■ **Problem to work on**:
The full set of entries below should be transcribed exactly.

(Extracted data entries)
····················

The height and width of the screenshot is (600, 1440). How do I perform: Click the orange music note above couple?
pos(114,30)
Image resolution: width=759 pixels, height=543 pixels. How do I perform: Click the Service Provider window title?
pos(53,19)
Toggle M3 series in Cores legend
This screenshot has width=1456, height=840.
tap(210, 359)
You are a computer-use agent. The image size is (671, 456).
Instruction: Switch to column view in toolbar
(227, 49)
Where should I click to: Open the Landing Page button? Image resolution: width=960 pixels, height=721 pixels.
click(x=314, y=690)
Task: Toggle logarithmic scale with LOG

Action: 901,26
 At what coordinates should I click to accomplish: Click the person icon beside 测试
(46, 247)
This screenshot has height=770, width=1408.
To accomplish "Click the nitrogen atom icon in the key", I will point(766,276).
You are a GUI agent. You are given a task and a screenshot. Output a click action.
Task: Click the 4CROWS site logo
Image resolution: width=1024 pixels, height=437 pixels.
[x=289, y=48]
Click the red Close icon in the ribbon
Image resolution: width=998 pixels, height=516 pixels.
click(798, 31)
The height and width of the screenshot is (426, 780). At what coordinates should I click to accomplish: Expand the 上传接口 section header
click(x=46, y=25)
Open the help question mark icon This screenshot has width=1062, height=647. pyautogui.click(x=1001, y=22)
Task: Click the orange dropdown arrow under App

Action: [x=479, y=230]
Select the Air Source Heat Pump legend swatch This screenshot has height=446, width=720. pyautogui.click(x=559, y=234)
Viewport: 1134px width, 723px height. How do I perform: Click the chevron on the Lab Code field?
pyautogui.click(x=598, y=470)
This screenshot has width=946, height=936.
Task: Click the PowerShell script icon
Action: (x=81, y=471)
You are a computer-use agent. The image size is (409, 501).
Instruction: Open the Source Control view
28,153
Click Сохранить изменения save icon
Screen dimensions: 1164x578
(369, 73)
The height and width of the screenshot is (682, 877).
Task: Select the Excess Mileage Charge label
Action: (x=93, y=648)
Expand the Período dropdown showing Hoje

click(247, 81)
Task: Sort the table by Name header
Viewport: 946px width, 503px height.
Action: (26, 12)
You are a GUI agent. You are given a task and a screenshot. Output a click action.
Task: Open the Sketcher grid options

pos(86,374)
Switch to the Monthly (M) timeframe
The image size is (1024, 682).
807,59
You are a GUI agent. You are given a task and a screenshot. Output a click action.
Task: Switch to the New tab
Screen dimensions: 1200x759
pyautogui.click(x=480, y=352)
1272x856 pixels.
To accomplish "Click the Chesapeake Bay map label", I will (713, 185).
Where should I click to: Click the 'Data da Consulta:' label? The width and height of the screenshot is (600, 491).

····················

■ **Exercise result**:
The height and width of the screenshot is (600, 1440). How do I perform: Click the orange music note above couple?
pos(114,30)
Image resolution: width=759 pixels, height=543 pixels. How do I perform: Click the Service Provider window title?
pos(53,19)
Toggle M3 series in Cores legend
This screenshot has width=1456, height=840.
tap(210, 359)
You are a computer-use agent. The image size is (671, 456).
Instruction: Switch to column view in toolbar
(227, 49)
Where should I click to: Open the Landing Page button? Image resolution: width=960 pixels, height=721 pixels.
click(x=314, y=690)
Task: Toggle logarithmic scale with LOG

Action: 901,26
 At what coordinates should I click to accomplish: Click the person icon beside 测试
(46, 247)
This screenshot has height=770, width=1408.
To accomplish "Click the nitrogen atom icon in the key", I will point(766,276).
You are a GUI agent. You are given a task and a screenshot. Output a click action.
Task: Click the 4CROWS site logo
Image resolution: width=1024 pixels, height=437 pixels.
[x=289, y=48]
Click the red Close icon in the ribbon
Image resolution: width=998 pixels, height=516 pixels.
click(798, 31)
The height and width of the screenshot is (426, 780). At what coordinates should I click to accomplish: Expand the 上传接口 section header
click(x=46, y=25)
Open the help question mark icon This screenshot has width=1062, height=647. pyautogui.click(x=1001, y=22)
Task: Click the orange dropdown arrow under App

Action: [x=479, y=230]
Select the Air Source Heat Pump legend swatch This screenshot has height=446, width=720. pyautogui.click(x=559, y=234)
Viewport: 1134px width, 723px height. How do I perform: Click the chevron on the Lab Code field?
pyautogui.click(x=598, y=470)
This screenshot has width=946, height=936.
Task: Click the PowerShell script icon
Action: (x=81, y=471)
You are a computer-use agent. The image size is (409, 501).
Instruction: Open the Source Control view
28,153
Click Сохранить изменения save icon
Screen dimensions: 1164x578
(369, 73)
The height and width of the screenshot is (682, 877).
Task: Select the Excess Mileage Charge label
Action: (x=93, y=648)
Expand the Período dropdown showing Hoje

click(247, 81)
Task: Sort the table by Name header
Viewport: 946px width, 503px height.
Action: (26, 12)
You are a GUI agent. You are given a task and a screenshot. Output a click action.
Task: Open the Sketcher grid options

pos(86,374)
Switch to the Monthly (M) timeframe
The image size is (1024, 682).
807,59
You are a GUI agent. You are given a task and a screenshot. Output a click action.
Task: Switch to the New tab
Screen dimensions: 1200x759
pyautogui.click(x=480, y=352)
1272x856 pixels.
To accomplish "Click the Chesapeake Bay map label", I will (713, 185).
Where should I click to: Click the 'Data da Consulta:' label? The width and height of the screenshot is (600, 491).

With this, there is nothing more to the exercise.